WORK TO BE COMPLETED
Would you please return the lines of the entries below starting at the line that has "Expand the Photorealism" and ending at the line that has "Image resolution: width=1080", both included, exactly as they are?

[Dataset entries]

________

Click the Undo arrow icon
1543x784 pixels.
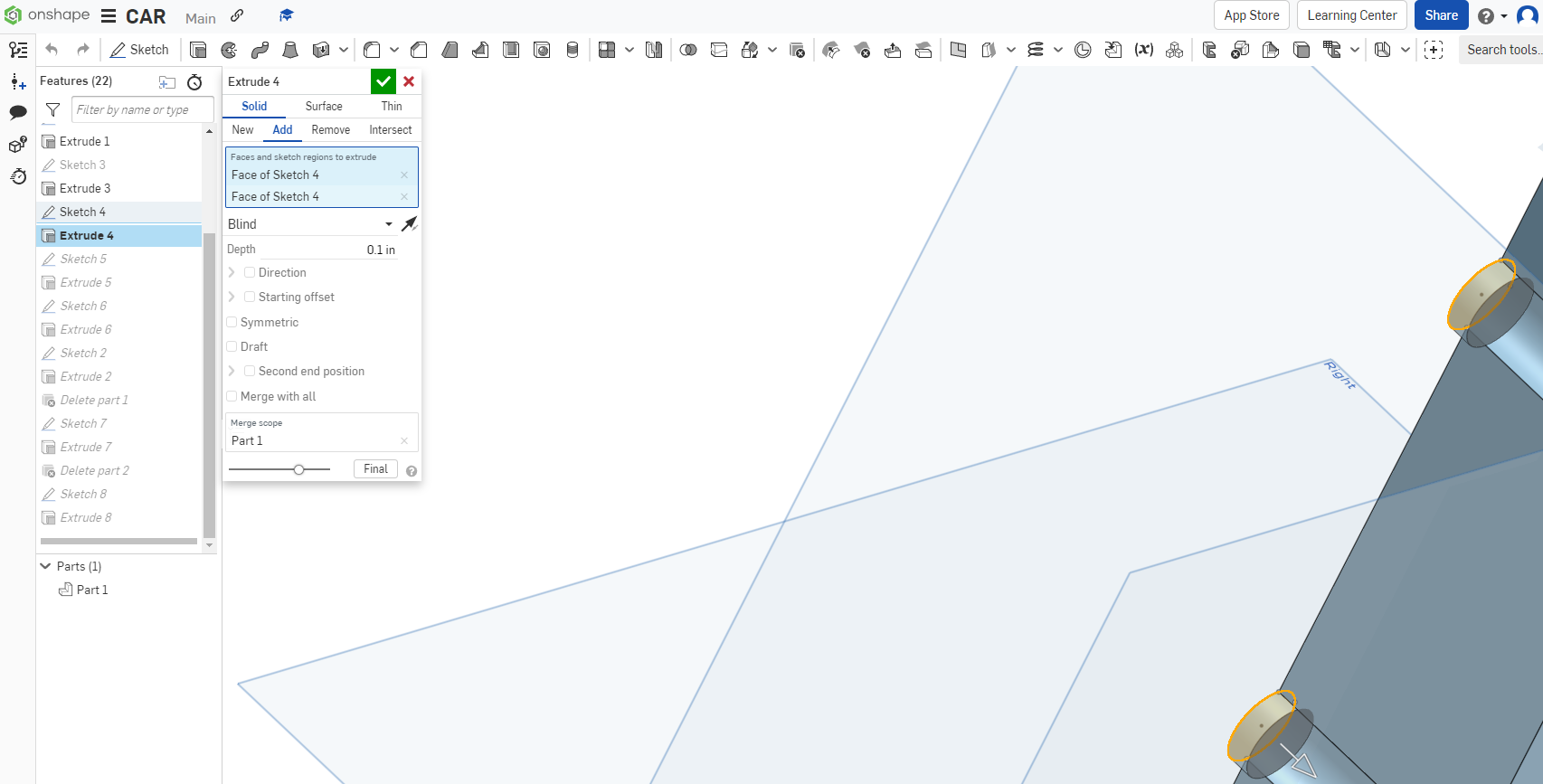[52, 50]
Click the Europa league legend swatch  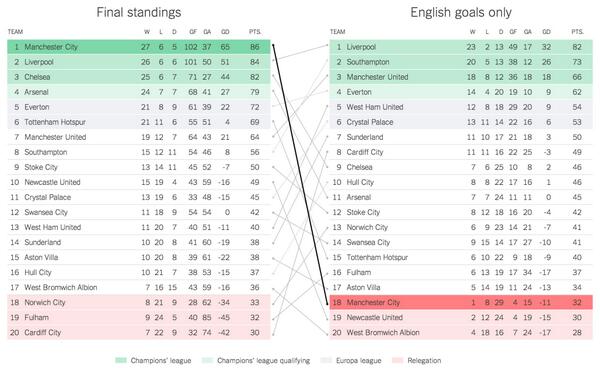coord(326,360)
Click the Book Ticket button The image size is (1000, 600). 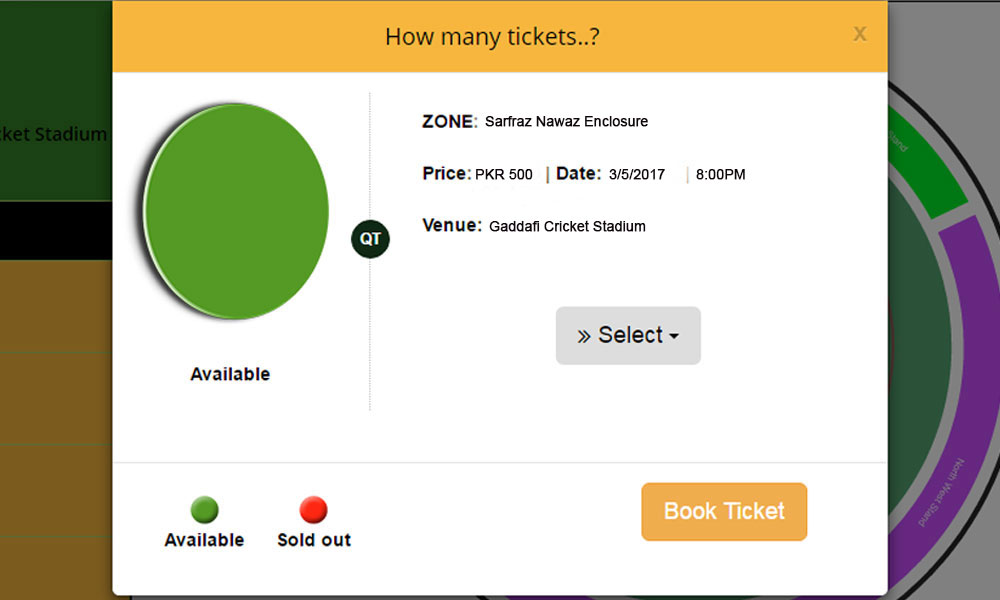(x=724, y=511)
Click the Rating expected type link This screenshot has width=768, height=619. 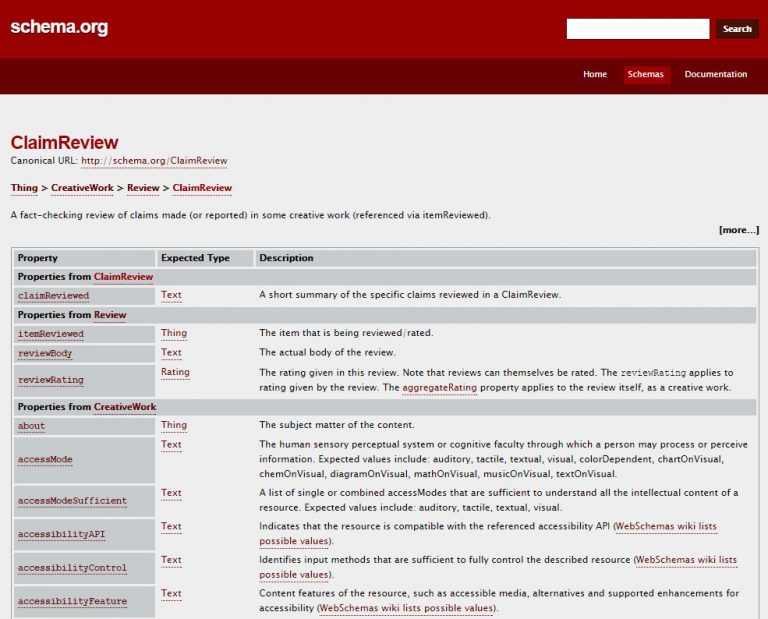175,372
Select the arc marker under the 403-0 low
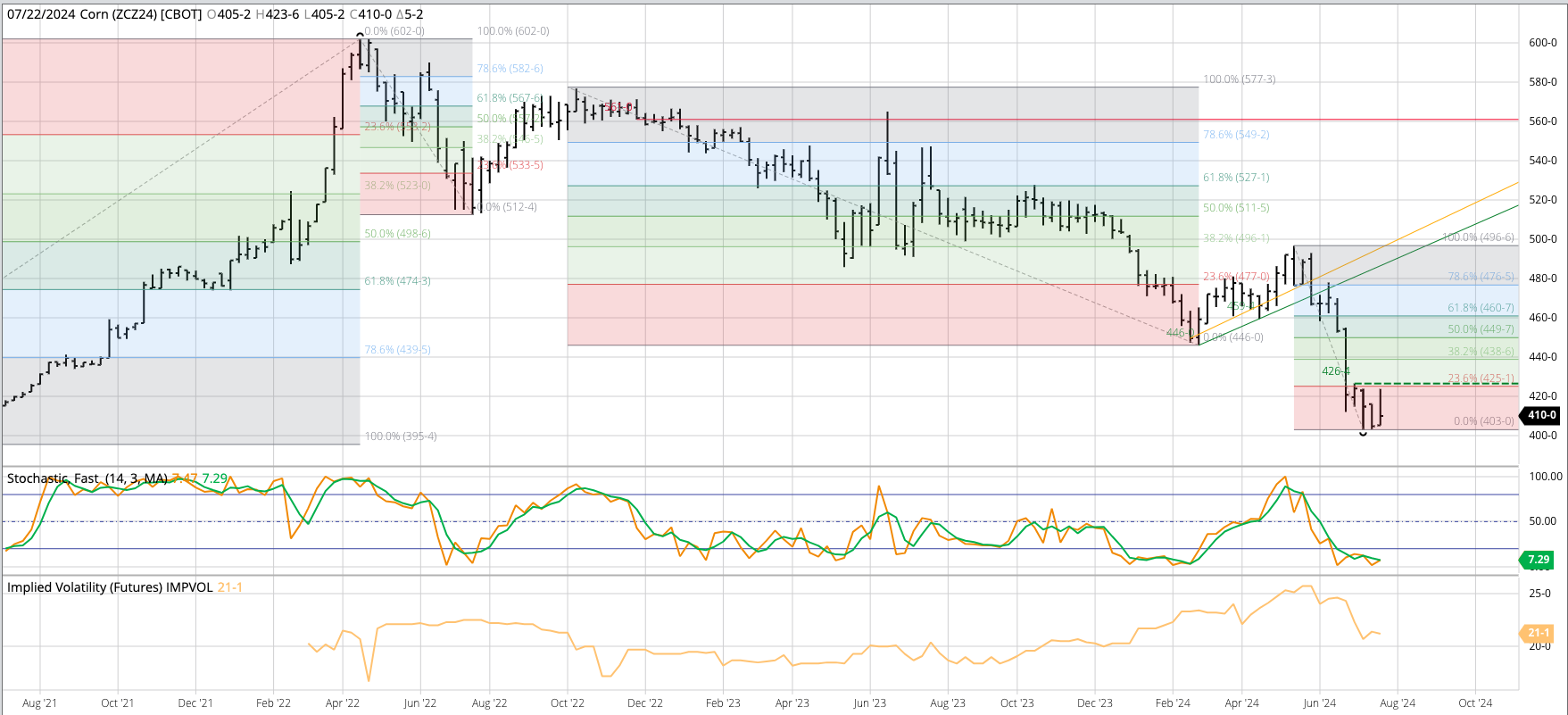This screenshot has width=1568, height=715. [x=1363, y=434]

________

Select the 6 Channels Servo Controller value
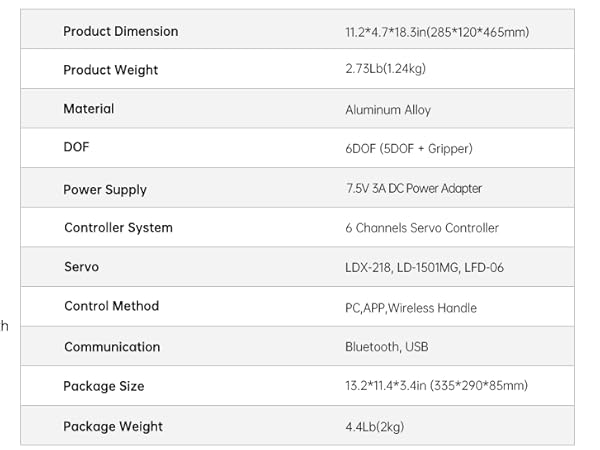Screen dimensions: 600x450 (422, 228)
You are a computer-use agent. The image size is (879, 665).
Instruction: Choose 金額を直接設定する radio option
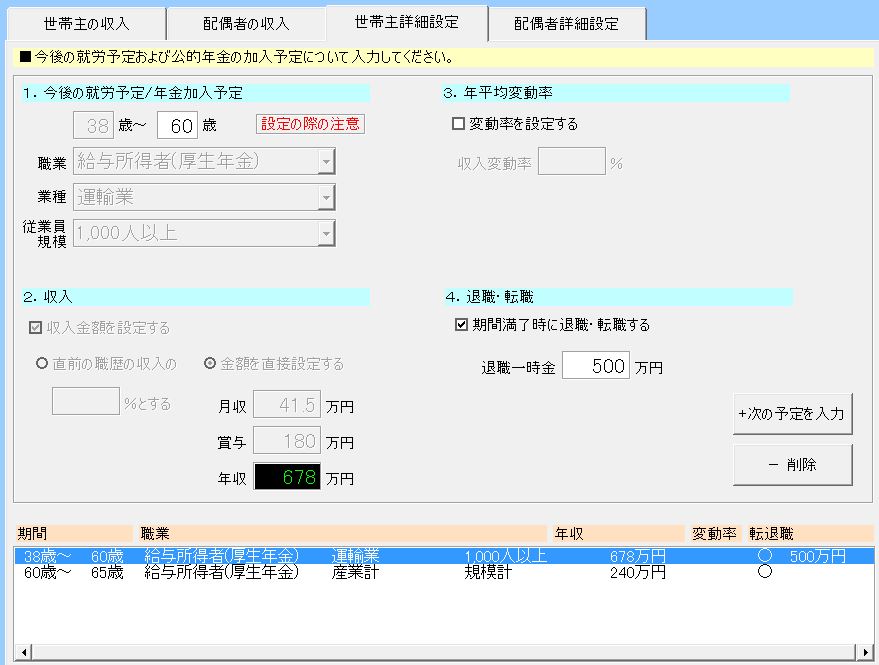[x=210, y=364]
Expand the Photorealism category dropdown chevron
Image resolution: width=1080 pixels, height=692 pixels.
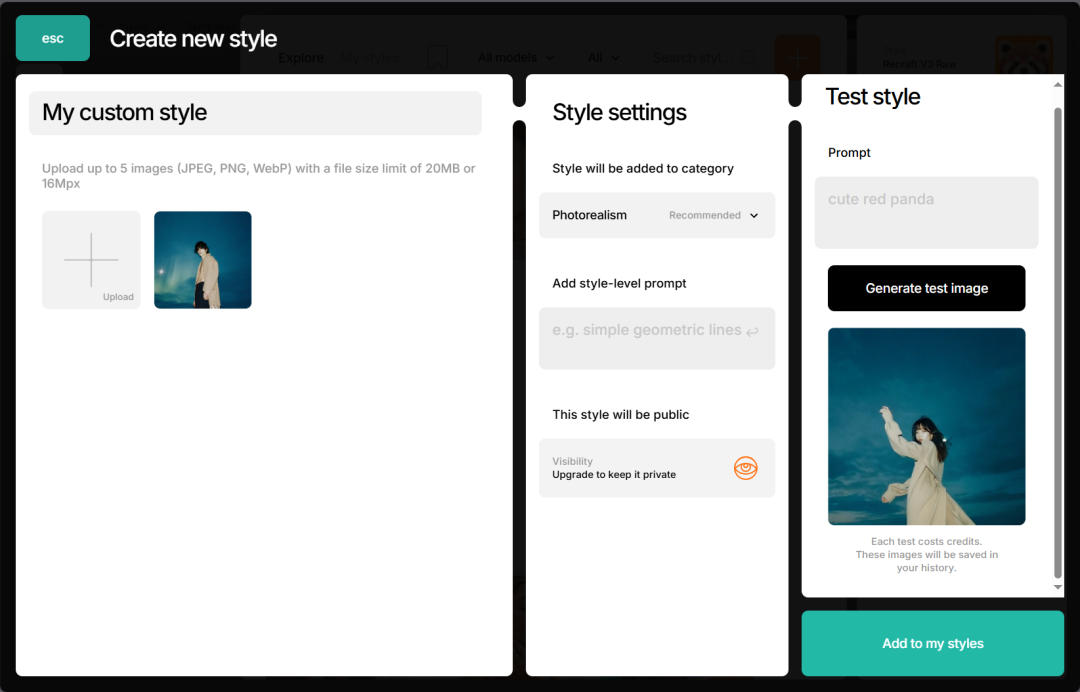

________

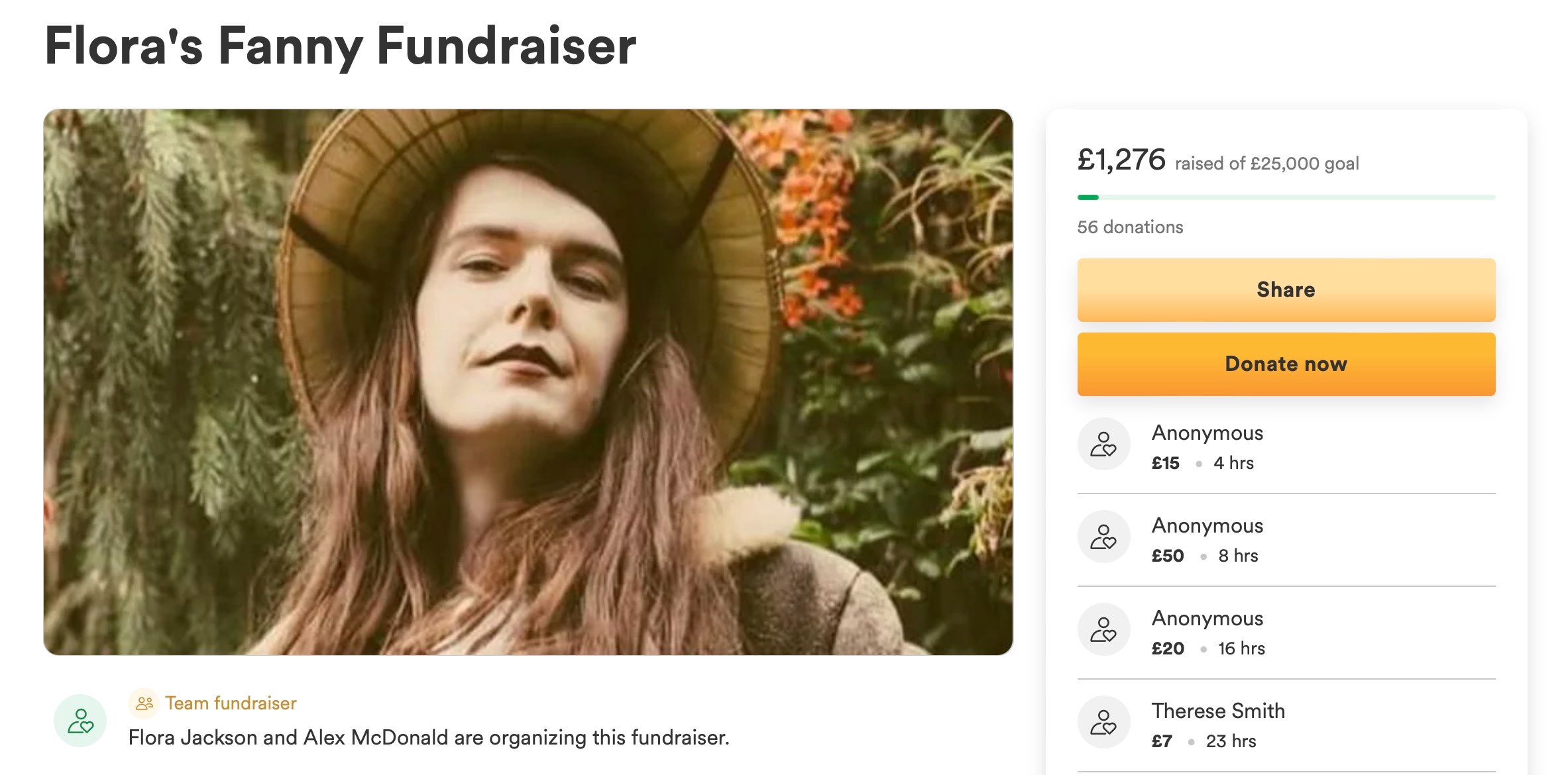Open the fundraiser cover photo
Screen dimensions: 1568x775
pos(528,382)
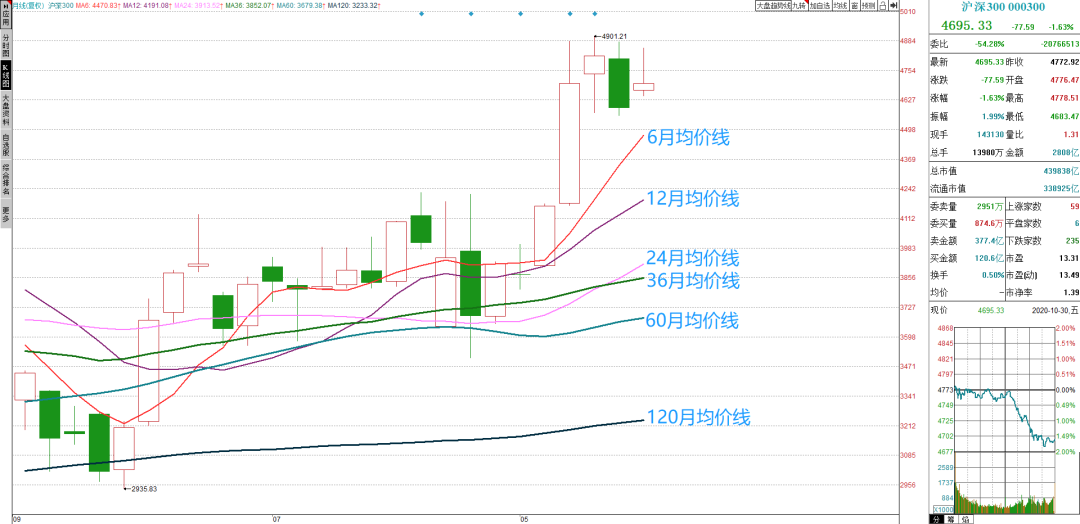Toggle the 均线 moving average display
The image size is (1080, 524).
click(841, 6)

________

SOLVED PROBLEM
Expand the Photorealism category dropdown chevron
Image resolution: width=1080 pixels, height=692 pixels.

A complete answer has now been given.